Several questions were asked, but my question basically challenged why they did not choose single payer since private insurers have much higher administrative costs, that single payer would be a much better negotiator of health prices and quality than Mrs. Jones down the street, and what kind of fines would they envision to enforce their mandate. Wyden stated that whenever he has a public forum, some single payer advocate explains the advantages of single payer and there is cheering in the audience. Then there is someone in the back of the room who denounces government. And finally, someone says “we want what you have”. Wyden pulls out his health card and says that he has private health insurance and explains that his plan would give Americans “what members of Congress have”. This seems to quiet the audience from his perspective. (I have no doubt that members of Congress do not face the denials so nicely outlined in Sicko.) In terms of transparency in prices and quality, Bennett said repeatedly that Utah’s Intermountain Healthcare delivers much better health care for less money and that presumably his state would benefit if there was more transparency in cost since they presumably would choose Intermountain Health. Bennett also seemed to believe that the risk pools were so huge that they could drop the private insurance overhead to “3-4 percent”, (which is sheer fantasy). They dodged the question about “fines” for enforcing the mandate, basically saying that terms like “garnish your wages” were words that opponents use and that basically the plan would deduct premiums from our paychecks in order to fund the plan. (Why deducting premiums from our paychecks to fund private insurance companies is acceptable but deducting a smaller amount using taxes to fund single payer was not acceptable seems an important question, but I wasn’t given a chance to debate them because so many others had questions.)

Others asked about malpractice, about whether states would be allowed to experiment with health care reform (they would), assurance of quality of care, etc.

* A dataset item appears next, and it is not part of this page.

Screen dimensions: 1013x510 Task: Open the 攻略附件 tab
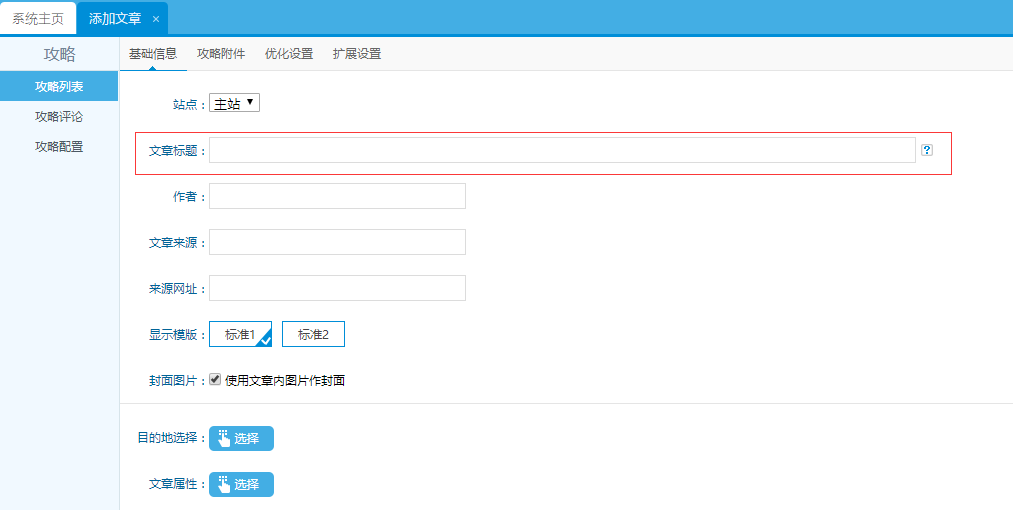221,54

They believe that since they have a bipartisan bill with six Republicans (Judd, Gregg, Grassley, Coleman, Crapo, Alexander) and six Democrats (Stabenow, Nelson, Lieberman (no surprise here), Carper, and Landrieu) plus the National Federation of Independent Businesses, the CEO of Safeway, and SEIU, they have a good shot at setting the framework for the next president. Add to that that Obama and Clinton are basically using the framework of private insurance in their plans and you have the basis to worry about another 4-8 years of a costly failed experiment in health care reform.

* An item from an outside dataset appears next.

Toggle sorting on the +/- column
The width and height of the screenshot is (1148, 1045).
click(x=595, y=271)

Despite these rumblings, I think it is pretty clear that the American people want single payer. It is the politicians who are out of tune with this. We will need to do a lot more educating about this. The impending recession may cause millions more Americans to lose their health insurance. Simply requiring them to buy insurance is not a solution in the face of a recession and we should demand that Congress create a real safety net, not one based on the fantasy that everyone buy overpriced for profit private insurance with huge deductibles.